### SUPPLIED INFORMATION

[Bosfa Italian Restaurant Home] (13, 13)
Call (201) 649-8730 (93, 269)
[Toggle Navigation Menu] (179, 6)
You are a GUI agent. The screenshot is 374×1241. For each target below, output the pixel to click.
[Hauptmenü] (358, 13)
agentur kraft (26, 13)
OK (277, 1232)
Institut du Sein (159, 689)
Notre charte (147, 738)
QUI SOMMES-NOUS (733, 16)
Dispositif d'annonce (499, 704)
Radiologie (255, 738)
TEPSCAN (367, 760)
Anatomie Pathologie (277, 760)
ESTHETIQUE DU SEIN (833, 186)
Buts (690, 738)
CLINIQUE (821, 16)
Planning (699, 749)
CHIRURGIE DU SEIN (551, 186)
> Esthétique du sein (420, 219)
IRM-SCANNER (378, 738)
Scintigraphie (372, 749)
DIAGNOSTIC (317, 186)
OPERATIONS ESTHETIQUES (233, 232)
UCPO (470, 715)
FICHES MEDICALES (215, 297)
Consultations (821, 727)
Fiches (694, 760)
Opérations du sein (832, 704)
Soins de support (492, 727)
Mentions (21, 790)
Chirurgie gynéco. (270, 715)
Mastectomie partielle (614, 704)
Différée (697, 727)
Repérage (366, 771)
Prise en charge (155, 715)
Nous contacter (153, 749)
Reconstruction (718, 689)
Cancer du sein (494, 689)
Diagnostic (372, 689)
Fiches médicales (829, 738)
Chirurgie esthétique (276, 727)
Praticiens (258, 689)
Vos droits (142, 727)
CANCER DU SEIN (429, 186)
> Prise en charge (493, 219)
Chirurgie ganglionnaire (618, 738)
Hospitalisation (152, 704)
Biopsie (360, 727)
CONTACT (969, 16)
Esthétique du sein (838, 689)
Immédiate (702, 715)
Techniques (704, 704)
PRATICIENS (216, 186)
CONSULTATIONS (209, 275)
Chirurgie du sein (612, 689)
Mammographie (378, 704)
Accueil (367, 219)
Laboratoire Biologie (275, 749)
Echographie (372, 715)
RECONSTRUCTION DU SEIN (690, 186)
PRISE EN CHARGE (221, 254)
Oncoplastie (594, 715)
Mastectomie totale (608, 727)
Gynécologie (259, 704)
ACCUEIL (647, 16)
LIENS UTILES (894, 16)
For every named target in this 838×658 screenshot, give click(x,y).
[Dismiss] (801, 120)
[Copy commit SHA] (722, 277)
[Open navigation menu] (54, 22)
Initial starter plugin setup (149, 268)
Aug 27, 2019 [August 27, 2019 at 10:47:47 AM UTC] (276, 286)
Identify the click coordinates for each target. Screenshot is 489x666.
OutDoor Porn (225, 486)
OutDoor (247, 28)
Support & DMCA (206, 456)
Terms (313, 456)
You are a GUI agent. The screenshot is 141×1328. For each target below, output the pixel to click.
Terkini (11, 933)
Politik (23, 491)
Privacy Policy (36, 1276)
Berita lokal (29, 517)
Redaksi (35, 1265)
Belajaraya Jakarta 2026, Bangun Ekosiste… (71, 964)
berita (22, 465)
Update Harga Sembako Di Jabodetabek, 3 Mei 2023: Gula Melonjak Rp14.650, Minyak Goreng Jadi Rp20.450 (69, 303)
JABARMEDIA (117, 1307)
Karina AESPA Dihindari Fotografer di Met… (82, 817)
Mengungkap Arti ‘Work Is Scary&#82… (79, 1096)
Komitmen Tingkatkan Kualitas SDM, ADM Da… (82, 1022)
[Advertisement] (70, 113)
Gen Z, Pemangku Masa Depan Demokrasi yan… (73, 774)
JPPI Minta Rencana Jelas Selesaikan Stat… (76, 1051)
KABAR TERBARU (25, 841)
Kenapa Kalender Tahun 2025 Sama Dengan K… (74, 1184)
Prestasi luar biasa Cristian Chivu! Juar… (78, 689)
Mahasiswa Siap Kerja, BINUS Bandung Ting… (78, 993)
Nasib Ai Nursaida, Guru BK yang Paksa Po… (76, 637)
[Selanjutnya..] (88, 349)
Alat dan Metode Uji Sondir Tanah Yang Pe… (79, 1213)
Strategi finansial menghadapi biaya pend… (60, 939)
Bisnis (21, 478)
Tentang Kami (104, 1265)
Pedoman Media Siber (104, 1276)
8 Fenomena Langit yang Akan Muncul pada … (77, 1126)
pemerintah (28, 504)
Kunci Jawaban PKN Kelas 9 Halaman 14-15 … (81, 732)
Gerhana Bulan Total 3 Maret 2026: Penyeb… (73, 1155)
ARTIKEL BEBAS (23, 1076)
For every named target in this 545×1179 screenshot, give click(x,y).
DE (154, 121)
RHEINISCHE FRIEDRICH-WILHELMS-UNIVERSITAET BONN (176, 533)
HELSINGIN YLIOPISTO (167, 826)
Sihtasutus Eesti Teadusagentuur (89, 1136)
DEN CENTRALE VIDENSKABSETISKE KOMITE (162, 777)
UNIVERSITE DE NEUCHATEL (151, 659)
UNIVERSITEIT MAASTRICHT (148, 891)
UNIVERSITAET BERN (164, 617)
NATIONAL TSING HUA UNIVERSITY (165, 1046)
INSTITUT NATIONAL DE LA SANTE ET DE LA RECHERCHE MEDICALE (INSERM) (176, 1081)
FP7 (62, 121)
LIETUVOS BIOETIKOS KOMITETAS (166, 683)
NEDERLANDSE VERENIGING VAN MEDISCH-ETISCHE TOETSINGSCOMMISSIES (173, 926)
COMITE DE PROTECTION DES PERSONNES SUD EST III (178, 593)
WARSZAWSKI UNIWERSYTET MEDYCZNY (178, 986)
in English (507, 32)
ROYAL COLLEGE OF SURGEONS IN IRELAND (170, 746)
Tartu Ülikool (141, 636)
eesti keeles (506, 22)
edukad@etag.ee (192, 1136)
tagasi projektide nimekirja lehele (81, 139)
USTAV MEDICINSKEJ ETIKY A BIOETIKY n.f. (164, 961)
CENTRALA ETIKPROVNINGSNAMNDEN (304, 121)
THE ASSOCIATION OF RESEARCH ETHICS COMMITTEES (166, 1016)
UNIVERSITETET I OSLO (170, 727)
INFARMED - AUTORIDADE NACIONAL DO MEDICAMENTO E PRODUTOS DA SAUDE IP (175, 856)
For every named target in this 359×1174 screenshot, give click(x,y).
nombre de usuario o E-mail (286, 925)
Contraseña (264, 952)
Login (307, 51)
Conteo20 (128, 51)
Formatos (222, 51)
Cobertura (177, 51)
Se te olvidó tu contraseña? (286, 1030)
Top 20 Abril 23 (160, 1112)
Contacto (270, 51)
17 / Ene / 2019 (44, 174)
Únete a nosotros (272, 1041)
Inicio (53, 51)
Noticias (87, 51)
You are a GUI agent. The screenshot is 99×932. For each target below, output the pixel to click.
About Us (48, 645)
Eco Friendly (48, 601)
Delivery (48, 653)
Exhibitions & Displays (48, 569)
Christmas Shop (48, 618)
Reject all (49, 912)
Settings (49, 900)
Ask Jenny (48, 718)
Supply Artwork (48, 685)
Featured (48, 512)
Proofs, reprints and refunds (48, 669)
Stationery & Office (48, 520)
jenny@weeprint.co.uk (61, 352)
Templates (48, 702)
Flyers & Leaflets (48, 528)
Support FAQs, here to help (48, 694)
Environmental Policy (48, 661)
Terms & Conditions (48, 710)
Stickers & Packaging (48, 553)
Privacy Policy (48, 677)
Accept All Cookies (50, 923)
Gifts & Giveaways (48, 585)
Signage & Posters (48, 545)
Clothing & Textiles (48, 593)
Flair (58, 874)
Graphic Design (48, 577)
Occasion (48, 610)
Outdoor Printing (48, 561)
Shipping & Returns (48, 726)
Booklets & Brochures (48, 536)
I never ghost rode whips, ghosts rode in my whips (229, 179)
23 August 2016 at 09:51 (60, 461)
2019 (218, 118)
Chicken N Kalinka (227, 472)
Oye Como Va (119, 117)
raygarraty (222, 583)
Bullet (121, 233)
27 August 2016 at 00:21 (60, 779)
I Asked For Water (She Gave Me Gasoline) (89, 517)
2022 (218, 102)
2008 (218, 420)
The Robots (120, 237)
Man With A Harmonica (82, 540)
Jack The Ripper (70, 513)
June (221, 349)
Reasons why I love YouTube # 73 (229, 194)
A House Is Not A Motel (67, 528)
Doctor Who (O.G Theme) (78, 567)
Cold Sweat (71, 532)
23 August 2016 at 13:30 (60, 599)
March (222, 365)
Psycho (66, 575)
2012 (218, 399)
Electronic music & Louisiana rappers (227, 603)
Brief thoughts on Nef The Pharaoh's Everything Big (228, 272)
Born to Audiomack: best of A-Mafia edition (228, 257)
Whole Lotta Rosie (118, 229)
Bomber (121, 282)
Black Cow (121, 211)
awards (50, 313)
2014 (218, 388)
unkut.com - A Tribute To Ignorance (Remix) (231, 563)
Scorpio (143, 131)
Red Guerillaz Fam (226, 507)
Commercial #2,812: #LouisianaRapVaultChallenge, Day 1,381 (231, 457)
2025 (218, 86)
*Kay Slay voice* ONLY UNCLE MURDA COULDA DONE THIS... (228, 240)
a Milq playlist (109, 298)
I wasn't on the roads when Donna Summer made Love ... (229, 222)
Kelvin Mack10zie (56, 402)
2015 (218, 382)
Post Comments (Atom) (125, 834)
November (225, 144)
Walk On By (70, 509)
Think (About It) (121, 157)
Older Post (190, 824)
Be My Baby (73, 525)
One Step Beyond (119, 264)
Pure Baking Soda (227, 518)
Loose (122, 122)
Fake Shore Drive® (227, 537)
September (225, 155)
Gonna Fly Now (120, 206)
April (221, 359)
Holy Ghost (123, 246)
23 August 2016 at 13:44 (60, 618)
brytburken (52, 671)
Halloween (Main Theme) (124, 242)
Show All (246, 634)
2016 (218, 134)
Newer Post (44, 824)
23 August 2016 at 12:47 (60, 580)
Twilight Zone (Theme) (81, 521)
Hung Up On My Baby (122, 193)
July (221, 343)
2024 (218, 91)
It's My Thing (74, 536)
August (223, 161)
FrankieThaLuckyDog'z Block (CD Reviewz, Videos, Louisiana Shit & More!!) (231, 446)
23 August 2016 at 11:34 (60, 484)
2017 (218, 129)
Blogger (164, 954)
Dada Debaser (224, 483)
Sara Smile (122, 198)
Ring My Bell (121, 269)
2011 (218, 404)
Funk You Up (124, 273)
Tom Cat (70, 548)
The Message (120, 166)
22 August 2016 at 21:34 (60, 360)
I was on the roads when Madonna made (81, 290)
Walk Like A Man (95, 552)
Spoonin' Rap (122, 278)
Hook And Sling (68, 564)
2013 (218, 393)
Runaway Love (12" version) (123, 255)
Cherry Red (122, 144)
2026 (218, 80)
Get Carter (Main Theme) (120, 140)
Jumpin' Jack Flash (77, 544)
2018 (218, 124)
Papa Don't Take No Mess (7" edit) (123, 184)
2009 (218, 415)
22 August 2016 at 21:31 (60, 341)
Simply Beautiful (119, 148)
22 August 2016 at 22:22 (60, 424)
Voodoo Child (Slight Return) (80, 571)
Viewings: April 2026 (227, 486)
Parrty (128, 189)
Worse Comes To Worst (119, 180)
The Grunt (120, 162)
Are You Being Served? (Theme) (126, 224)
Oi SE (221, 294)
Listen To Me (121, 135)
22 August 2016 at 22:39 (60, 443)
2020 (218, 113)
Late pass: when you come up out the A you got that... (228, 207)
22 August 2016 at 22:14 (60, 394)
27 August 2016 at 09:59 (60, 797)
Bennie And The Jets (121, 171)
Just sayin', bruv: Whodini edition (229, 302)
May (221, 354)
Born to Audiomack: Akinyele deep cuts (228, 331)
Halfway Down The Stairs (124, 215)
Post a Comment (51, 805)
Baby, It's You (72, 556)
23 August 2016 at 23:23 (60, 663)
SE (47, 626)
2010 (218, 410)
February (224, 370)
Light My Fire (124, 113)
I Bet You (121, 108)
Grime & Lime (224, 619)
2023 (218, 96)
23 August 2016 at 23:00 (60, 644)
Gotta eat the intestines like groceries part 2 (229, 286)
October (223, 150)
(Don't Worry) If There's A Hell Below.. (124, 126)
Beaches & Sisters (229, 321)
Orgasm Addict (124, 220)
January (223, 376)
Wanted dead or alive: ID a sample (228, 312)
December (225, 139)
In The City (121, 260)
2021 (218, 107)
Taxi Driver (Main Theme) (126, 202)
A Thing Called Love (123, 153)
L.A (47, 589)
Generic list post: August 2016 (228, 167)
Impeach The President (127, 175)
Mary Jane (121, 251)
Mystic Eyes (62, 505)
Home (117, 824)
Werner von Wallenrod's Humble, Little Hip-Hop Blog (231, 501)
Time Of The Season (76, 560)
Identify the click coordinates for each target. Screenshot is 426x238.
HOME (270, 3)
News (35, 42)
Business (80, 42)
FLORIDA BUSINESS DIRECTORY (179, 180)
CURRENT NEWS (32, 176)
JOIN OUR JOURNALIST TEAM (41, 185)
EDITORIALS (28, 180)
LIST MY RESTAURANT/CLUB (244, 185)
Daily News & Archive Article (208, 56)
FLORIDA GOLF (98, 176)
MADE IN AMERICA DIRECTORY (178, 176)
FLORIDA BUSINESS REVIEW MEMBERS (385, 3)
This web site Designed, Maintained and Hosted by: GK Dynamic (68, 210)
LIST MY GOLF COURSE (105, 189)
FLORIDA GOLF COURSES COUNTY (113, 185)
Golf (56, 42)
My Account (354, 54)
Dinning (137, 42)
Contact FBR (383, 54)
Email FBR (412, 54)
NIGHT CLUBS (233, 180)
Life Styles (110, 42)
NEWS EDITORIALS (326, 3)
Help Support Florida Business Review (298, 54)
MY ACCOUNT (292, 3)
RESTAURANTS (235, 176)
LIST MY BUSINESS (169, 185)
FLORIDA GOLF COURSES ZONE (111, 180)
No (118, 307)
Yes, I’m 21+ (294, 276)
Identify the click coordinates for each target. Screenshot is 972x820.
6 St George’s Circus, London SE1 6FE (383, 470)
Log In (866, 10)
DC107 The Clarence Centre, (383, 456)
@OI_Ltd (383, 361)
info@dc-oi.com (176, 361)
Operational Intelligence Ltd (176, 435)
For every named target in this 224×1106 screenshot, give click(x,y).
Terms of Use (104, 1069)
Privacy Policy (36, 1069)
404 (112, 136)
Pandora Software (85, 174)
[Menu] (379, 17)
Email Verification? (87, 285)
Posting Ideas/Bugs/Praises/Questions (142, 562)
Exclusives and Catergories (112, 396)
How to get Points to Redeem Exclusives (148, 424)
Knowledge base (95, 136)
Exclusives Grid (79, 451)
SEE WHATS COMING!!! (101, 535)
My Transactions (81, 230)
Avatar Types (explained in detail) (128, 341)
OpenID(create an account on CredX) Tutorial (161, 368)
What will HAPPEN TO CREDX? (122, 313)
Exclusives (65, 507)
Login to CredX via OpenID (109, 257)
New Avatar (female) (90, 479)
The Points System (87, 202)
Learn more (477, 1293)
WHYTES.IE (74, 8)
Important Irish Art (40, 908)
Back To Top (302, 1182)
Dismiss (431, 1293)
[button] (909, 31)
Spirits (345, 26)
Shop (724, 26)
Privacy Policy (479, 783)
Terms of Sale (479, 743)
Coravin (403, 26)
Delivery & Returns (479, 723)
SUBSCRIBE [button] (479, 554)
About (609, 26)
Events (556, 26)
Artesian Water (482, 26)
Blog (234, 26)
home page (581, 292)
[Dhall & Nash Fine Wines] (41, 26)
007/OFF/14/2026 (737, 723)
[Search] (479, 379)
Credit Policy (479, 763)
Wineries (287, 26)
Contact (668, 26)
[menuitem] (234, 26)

### WHAT YOU WILL DO
Please repeat the records from the first line up to and including the line with "agentur kraft (26, 13)", substituting "Site Menu" for "Navigation Menu" and leaving everything else unchanged.

### THE OUTPUT
[Bosfa Italian Restaurant Home] (13, 13)
Call (201) 649-8730 (93, 269)
[Toggle Site Menu] (179, 6)
You are a GUI agent. The screenshot is 374×1241. For each target below, output the pixel to click.
[Hauptmenü] (358, 13)
agentur kraft (26, 13)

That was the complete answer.